How Can a Voice Disorder Be Treated?

Most voice disorders do not require surgical intervention. They can be dramatically improved by the intervention of a speech pathologist knowledgeable and experienced in voice therapy strategies. At other times, medications for allergies, asthma, Gastroesophageal Reflux Disease or other conditions may be prescribed. Voice therapy is often suggested in conjunction with the use of prescription medications. This is because it is not uncommon for individuals to develop maladaptive behaviors in an attempt to compensate for their voice difficulties. Maladaptive behaviors may include (but are not limited to) throat clearing, adding excessive musculo-skeletal tensions, and using an inappropriate pitch or loudness. These behaviors may actually serve to perpetuate the disorder, even when medications have decreased the underlying etiology (cause) or the problem.

When Should a Voice Disorder Be Treated Surgically?

This is the decision of the surgeon, often made in conjunction with voice care team members. Some voice disorders may not respond to voice therapy. If after a short course of voice therapy, improvement is not enough to satisfy the patient, otolaryngologist, and speech pathologist, surgical intervention may be necessary. Follow-up speech / voice therapy is usually critical to the healing process.
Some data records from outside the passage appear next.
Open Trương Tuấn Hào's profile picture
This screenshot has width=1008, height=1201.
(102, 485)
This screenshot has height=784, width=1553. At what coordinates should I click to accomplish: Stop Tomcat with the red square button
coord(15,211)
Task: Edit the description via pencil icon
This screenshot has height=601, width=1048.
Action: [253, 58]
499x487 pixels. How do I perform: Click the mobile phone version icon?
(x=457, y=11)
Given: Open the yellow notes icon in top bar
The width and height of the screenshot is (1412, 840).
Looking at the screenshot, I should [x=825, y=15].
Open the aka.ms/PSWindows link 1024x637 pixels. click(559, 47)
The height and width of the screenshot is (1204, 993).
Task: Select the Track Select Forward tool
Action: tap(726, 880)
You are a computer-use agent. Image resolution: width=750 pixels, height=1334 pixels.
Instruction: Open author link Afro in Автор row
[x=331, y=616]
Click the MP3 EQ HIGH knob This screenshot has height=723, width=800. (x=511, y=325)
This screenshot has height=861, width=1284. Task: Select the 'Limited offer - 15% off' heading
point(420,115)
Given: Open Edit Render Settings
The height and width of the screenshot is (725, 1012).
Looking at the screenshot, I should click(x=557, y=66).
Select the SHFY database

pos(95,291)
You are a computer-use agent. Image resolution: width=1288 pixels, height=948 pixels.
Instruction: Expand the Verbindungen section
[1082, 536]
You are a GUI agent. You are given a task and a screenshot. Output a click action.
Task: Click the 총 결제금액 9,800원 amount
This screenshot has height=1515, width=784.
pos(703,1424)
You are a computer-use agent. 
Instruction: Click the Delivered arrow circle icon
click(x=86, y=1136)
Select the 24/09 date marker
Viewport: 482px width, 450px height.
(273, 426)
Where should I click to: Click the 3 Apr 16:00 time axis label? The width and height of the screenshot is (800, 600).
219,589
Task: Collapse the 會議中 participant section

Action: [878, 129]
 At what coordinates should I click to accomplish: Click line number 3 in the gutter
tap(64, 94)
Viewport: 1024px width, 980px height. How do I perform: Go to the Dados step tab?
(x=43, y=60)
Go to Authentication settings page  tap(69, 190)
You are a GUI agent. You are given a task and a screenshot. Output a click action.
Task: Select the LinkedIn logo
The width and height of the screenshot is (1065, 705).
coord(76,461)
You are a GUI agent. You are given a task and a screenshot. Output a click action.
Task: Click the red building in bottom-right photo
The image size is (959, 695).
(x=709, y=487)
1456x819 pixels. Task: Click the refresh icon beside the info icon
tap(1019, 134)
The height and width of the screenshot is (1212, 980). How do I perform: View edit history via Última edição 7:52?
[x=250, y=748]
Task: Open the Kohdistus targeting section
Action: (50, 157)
Surgical intervention would include, but is not limited to the following diagnoses. A large variety of surgical instruments and techniques are available for microlaryngeal surgery. Specific techniques should discussed with your otolaryngologist when surgery in necessary.

  • When there is any possibility that vocal problems may be due to a tumor, then a biopsy would be necessary.
  • Benign growths, such as papillomas, are often best removed with a carbon dioxide laser.
  • Vocal fold polyps which fail to respond to speech therapy, may require surgical excision, as may cysts of the vocal folds.
  • Bowing of the vocal folds is sometimes treated by injection of substances, such as fat.
  • Some cases of unilateral vocal fold paralysis are treated with surgical procedures through the neck to place implants beneath the vocal fold to push them more medially.
  • Some cases of bilateral vocal fold paralysis are treated by laser excision of one arytenoid cartilage to increase the size of the airway.